Sedikit demi sedikit Almira mencoba untuk memakan yang ada dihadapannya itu meskipun semua yang ia masukan kedalam mulutnya terasa pahit namun ia mencoba untuk mengingat apa yang diucapkan Medina karena bagaimanapun ia harus menghargai usaha sang Tante yang sudah capek-capek menyiapkan makanan untuk dirinya dan juga sang adik.

Mata Almira tertuju pada sebuah kursi dimana biasanya itu adalah tempat duduk yang menjadi favorit sang mama saat mereka sarapan ataupun makan malam bersama. Sekarang kursi itu kosong dan suasana rumah terasa sangat sepi dan hampa, tidak ada lagi senyuman tulus yang menjadi sumber semangatnya untuk terus bekerja dan menjalani kehidupan ini.

"Tidak ada yang lebih pedih dari kehilangan orang yg begitu sangat kita cintai, sampai kapanpun aku akan terus mencintai Mama. Mah, semoga Mama baik-baik aja disana ya, disini Almira akan berusaha untuk tetap kuat meskipun itu sulit karena Mama udah enggak ada," lirih Almira dalam hatinya yang tidak terasa tetesan air mata kembali berikilauan di pelupuk matanya.

Melihat sang kakak kembali menangis membuat Medina langsung menatap sang Kakak. "Kak? Makan dong makannya jangan malah melamun sambil nangis."

Almira langsung mengusap air matanya. "Enggak kok Medi, kamu tenang aja karena Kakak enggak apa-apa. Ini makanannya juga Kakak makan kok," jawabnya.

Jika melihat dan memperhatikan raut wajah sang kakak membuat Medina khawatir jika kondisi psikis Almira semakin memburuk. "Kak, semoga Kakak baik-baik aja ya sesuai dengan apa yang kakak katakan. Aku udah kehilangan Mama dan jujur aku juga enggak akan bisa lihat Kakak kayak gini terus, terpuruk dan murung terus," lirih Medina dalam hatinya yang sebetulnya ia juga begitu sedih dan terpukul karena harus kehilangan sang Mama.

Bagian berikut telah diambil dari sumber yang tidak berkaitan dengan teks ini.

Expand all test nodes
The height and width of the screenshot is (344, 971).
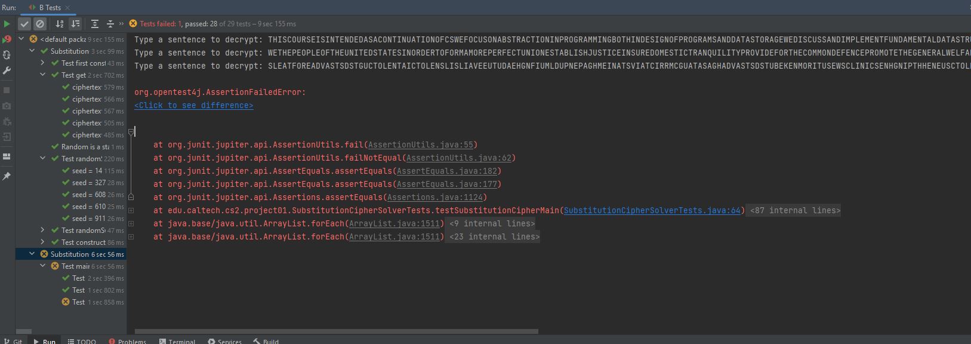coord(95,24)
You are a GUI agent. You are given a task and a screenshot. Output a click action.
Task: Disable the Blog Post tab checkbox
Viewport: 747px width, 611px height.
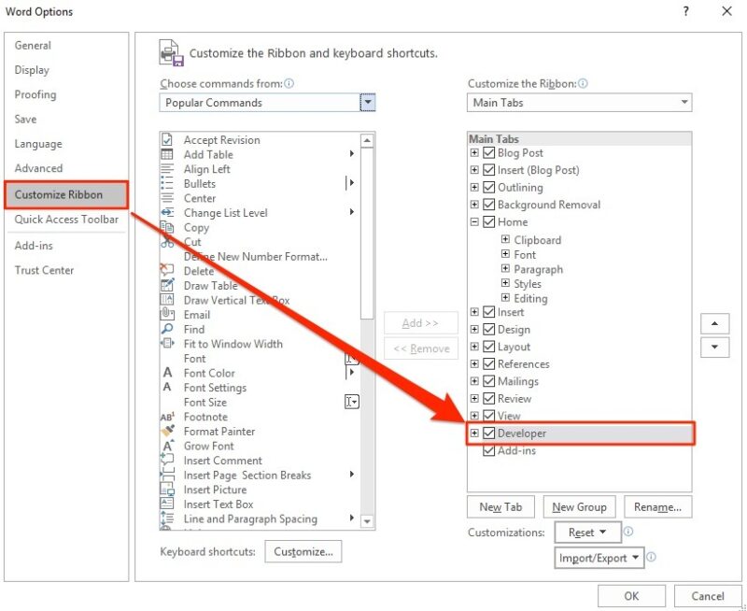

"Sekarang kita hanya tinggal berdua di rumah ini, Kak. Aku janji akan selalu menjaga Kakak dan enggak akan biarin ada laki-laki lain lagi yang menghancurkan Kakak," batin Medina yang begitu sangat menyayangi sang kakak dan ia juga begitu sangat membenci Agya yang telah tega menghancurkan perasaan Almira dengan mudahnya.